To be successful in today’s world, leaders need to prioritize time away from internal priorities and time with customers.
We all know business and financial acumen are critical to the success of organizations, but there’s more to winning in business than maximizing your P&L and cash flow. Leading a successful business in today’s hyper-competitive world is all about putting the customer first—anticipating their needs, understanding what drives their success, and using customer-based insights for sound decision-making. In short, being customer centric.
However, in large, complex companies, even leaders with great business acumen struggle with putting the customer first. There are two main reasons:
- As companies become larger, layers of management and functional specialization are added, putting distance between most of the organization’s employees and customers.
- As companies become more successful and complex, leaders spend more and more of their time on internal issues.
Disruptive, start-up organizations don’t face the size-related time constraints their larger competitors do, and this is a distinct advantage. Leaders of small companies have the time and ability to remain agile and more customer focused as a result.
How do you get your company to be more customer centric? Here are three key tips:
1. Determine whether your organization is too inwardly focused by asking, “Are leaders in my company spending enough time with customers?”
Have your senior leaders open their calendars in your next senior staff meeting. Do a quick audit of how many meetings your team members are having in any given week, and the topics of those meetings. It’s likely that for non-sales leaders, more than 95 percent of their meetings have very little to do with customers, and instead focus on “control” and “inspection” of internal issues. Many of you can open your calendars right now and see internally focused meetings that are repeat scheduled every week or every month from now until the end of time. These meetings start to look like the furniture after a while—you just accept them as a fact of life. But they don’t have to be.
2. Foster an environment where salespeople are not the only ones who talk to customers.
As a senior leader in a large organization, especially as a non-sales leader, you must fight the forces that lead to an inwardly focused, product-centric, risk-mitigation time suck. In your role, you have the power to control both the quantity and topics of meetings in your organization, and you must exercise this power. Salespeople should not be the only ones in regular dialogue with customers.
For example, one of our technology clients suffered from a classic lack of customer centricity: It had become inwardly focused, product centric, and technically arrogant. Only the sales force spoke to customers, and every other functional leader managed internally. Customer satisfaction was dropping and market share was shrinking, and the sales force became the “complaint receiving force.” Customers had become the sales force’s problem, and other functions had no empathy or skin in the game.
One day, an SVP looked at his entire leadership team’s calendars in a meeting. He discovered, to his horror, that all of his non-sales leaders spent practically zero time with customers. All of them were booked from Monday morning to Friday afternoon with internal meetings. So he made a bold move. He mandated that leaders needed to delegate 30 percent of their scheduled meeting time to direct reports, and use that freed-up time to spend with customers. The time saved then was reallocated to a 30 percent increase in customer meetings. What happened as a result? Two things:
- The sky didn’t fall. Direct reports took over the meetings and had an opportunity to take on more responsibility.

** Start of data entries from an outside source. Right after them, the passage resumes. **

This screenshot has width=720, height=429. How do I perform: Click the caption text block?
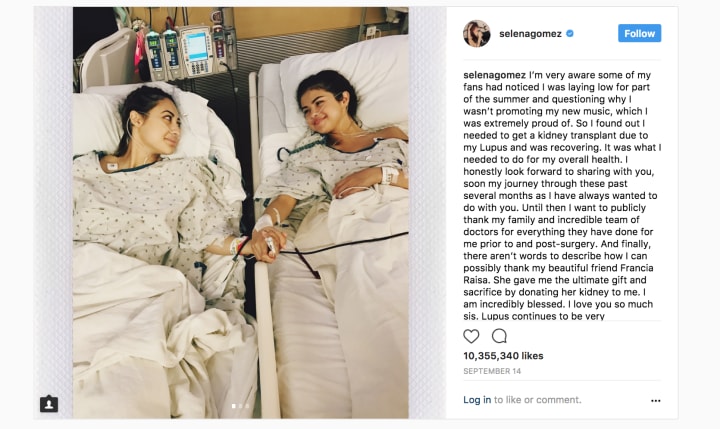[562, 195]
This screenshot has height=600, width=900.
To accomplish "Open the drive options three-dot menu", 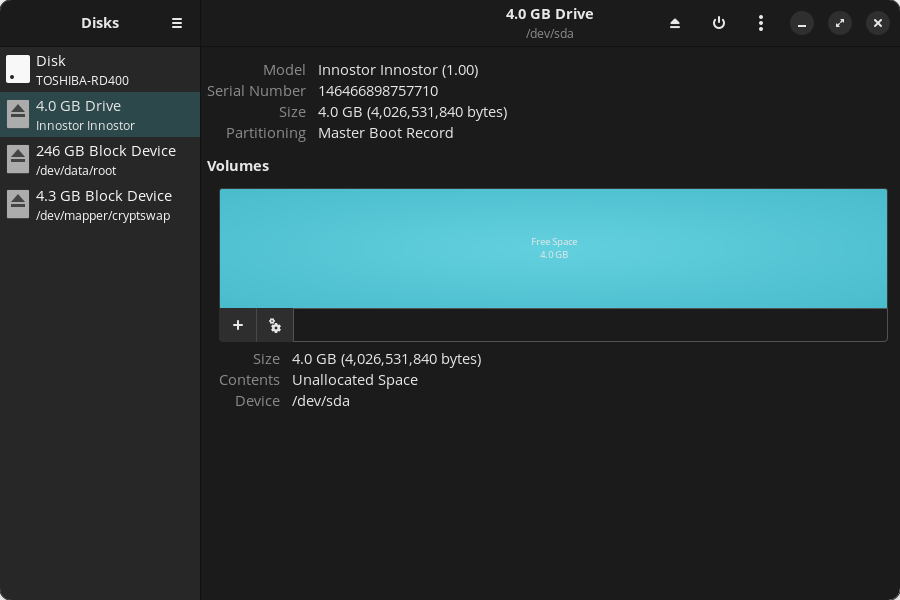I will coord(761,22).
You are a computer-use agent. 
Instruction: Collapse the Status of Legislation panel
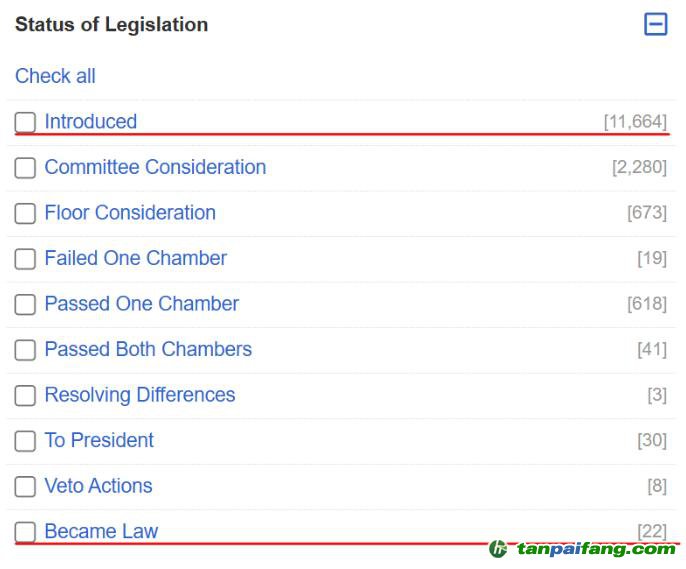655,24
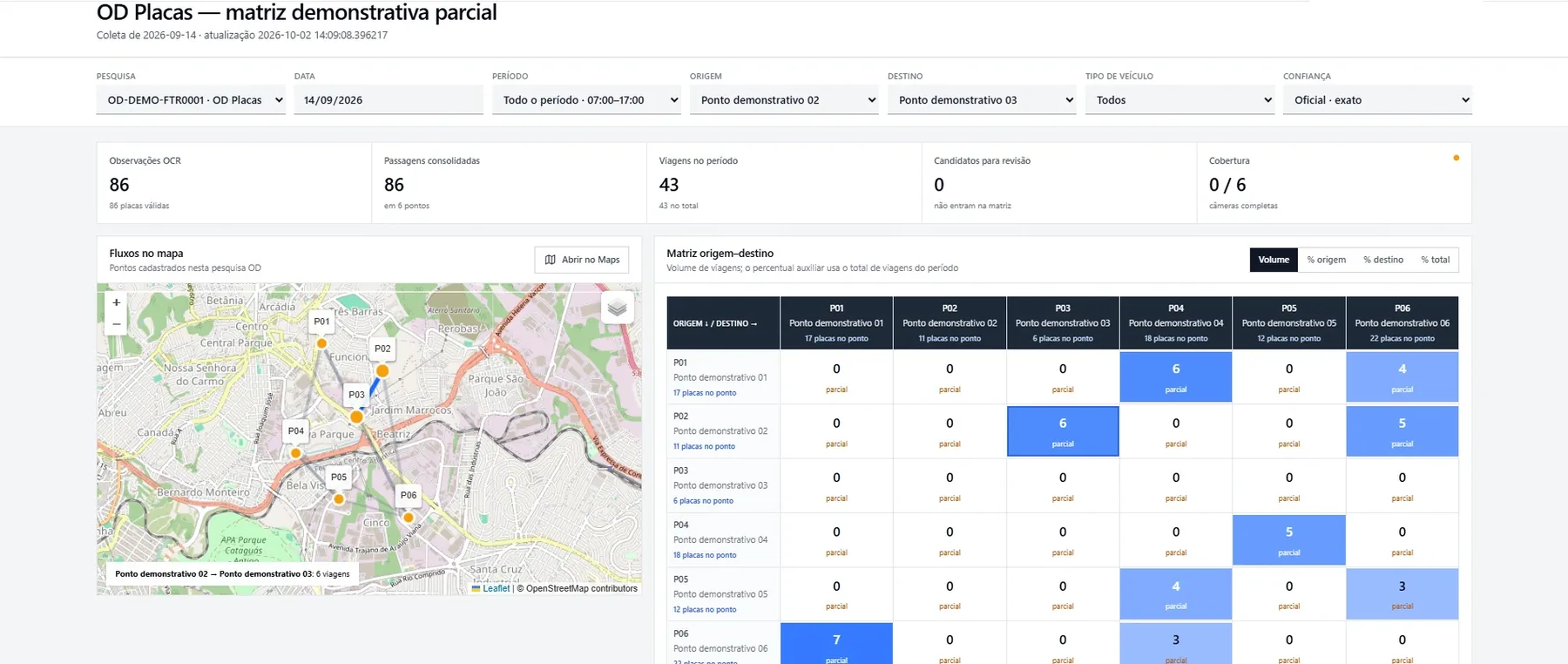The width and height of the screenshot is (1568, 664).
Task: Open the Pesquisa dropdown
Action: [191, 100]
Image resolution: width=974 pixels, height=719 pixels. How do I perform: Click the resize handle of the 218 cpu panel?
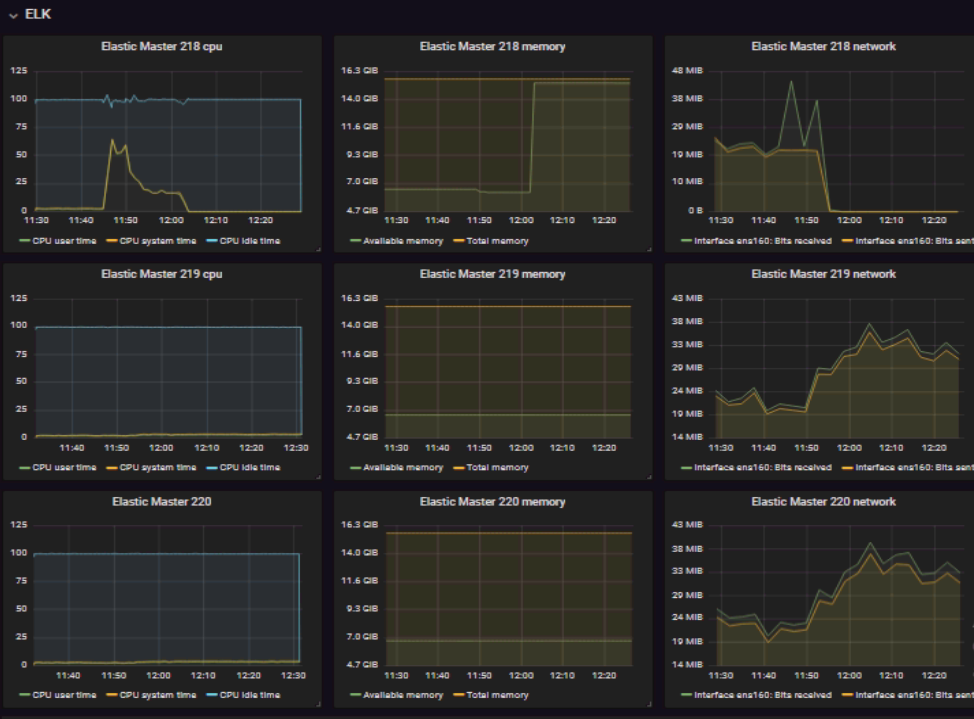pos(317,248)
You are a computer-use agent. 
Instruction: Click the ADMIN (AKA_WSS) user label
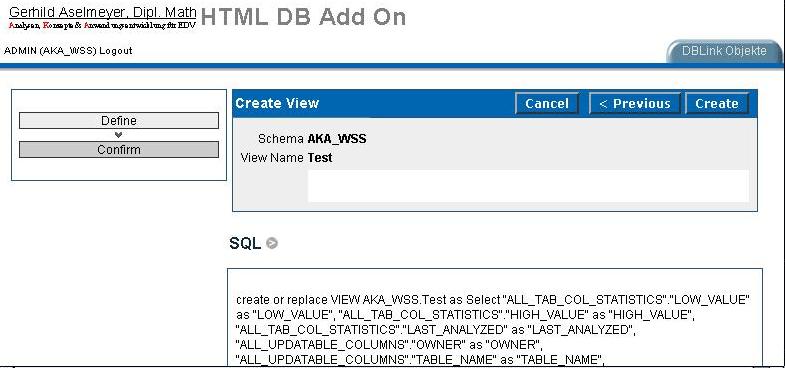point(50,51)
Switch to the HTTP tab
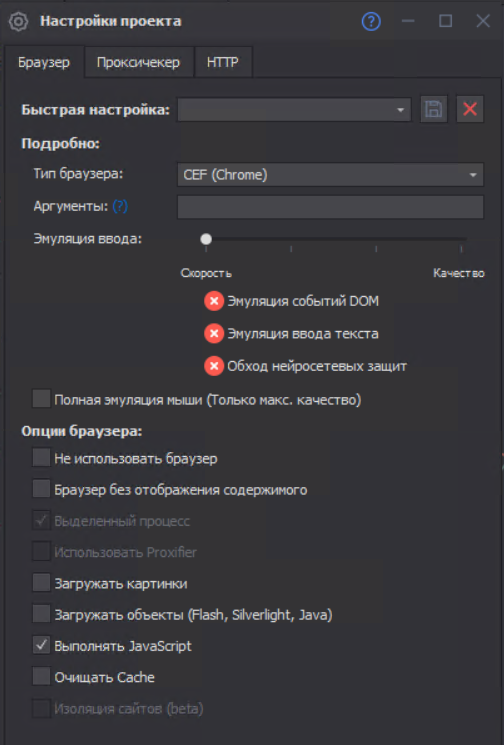 [x=223, y=62]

- Customers were shocked and delighted. Imagine your company’s engineering leaders speaking to your customer’s engineering leaders? Or (gasp!) imagine your finance department talking to your customer’s finance department to discuss how to be better partners? This is actually what happened.
John Quelch, professor of Business Administration emeritus at HBS, recommends this precise solution. Quelch has stated that CEOs should be looking to customers, and not market research, for insights and should spend at least 10 percent of their time with their company’s clients. Face time with the client is essential for truly understanding and meeting the needs of the customer.
3. Ensure that time spent with customers is quality time.
For this technology company, it wasn’t enough to just spend more time with customers. It also carefully planned how employees would spend this time. Historically, if non-salespeople had one hour with a customer, they would use those 60 minutes to show 60 slides and discuss their internal product roadmap or other internal priorities. Instead, they had to break these bad habits and create new capabilities—they had to learn how to have “blank sheet of paper” discussions with clients about the client’s business. They asked open-ended questions about the client’s business challenges and how they measured success. They ultimately asked how they could be a better partner to their client and learned lots of new and useful things. Not surprisingly, new revenue opportunities began to appear, and the new, open-ended dialogue with customers sparked fresh, innovative ideas.
In the case of this tech organization, customer satisfaction and market share increased within a few quarters as a result of its tough time and resource allocation decisions. So what’s the secret sauce to becoming more customer centric? Getting in front of the customer. Remaining relevant means understanding the customer and meeting their needs, and this requires that non-sales leaders develop an outwardly focused, market-sensing, and customer-centric perspective. This takes time. To be successful in today’s world, leaders need to prioritize time away from internal priorities and time with customers.